Written exercise:
Pull out each line below that contains the string "icon". Treat uppercase and lowercase letters as different.

======== Provided material ========

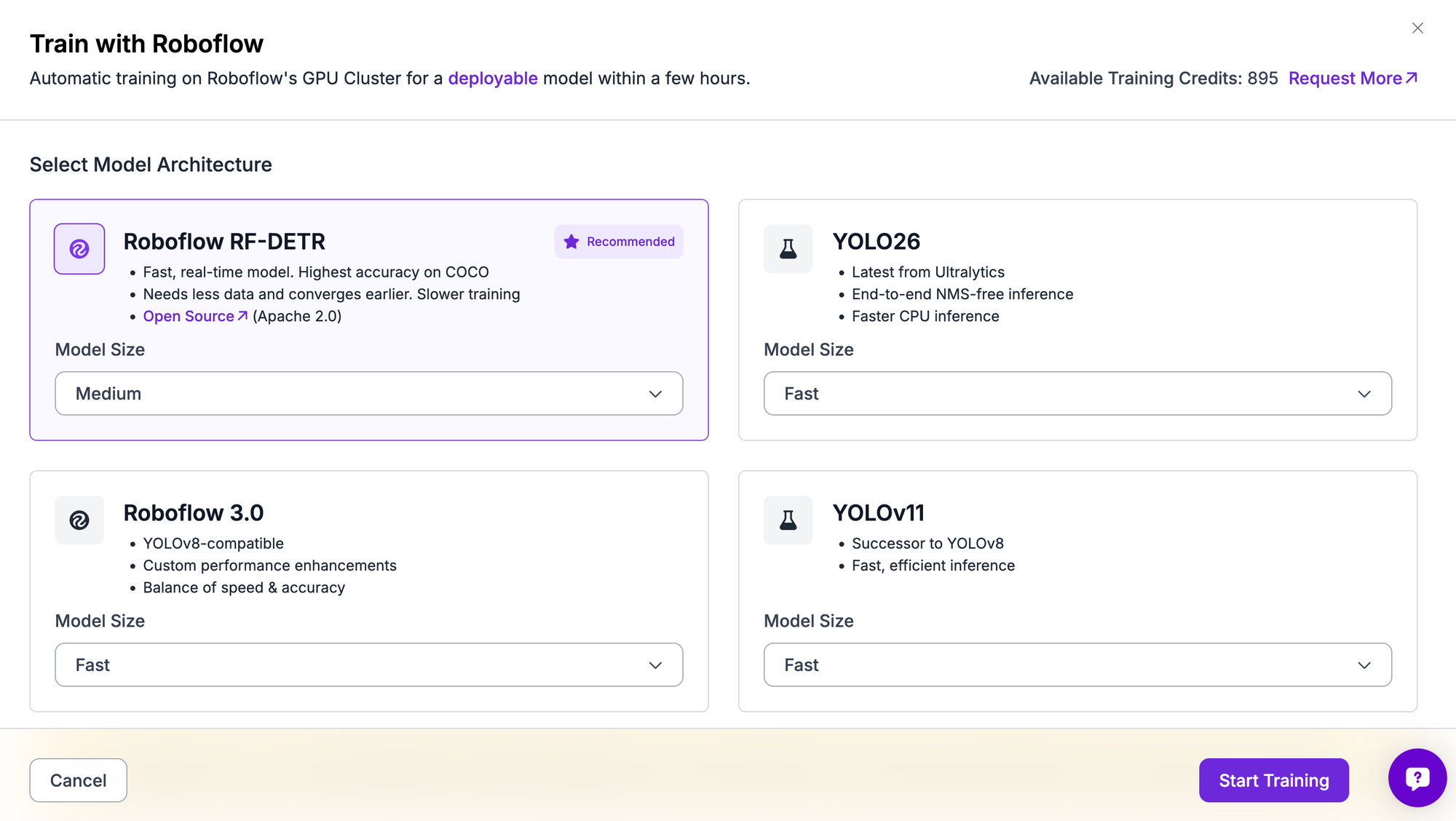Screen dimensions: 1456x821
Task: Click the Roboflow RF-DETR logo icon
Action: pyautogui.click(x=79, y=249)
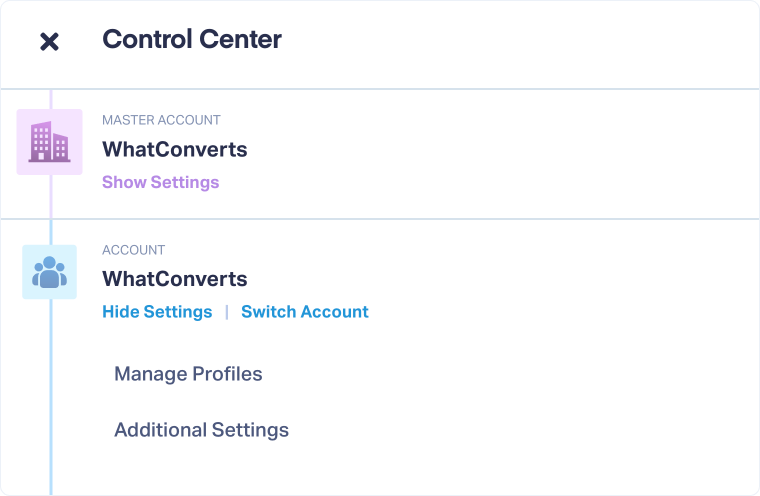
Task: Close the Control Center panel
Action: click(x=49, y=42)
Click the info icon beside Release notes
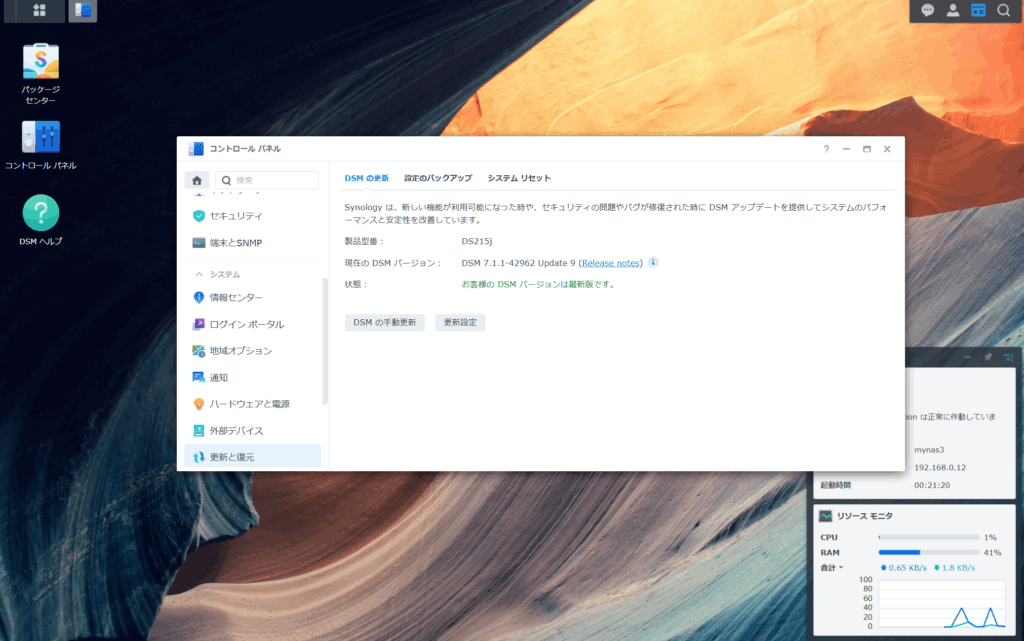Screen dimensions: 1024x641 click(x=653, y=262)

========

Full answer:
Task: Click the Roboflow RF-DETR logo icon
Click the info icon beside Release notes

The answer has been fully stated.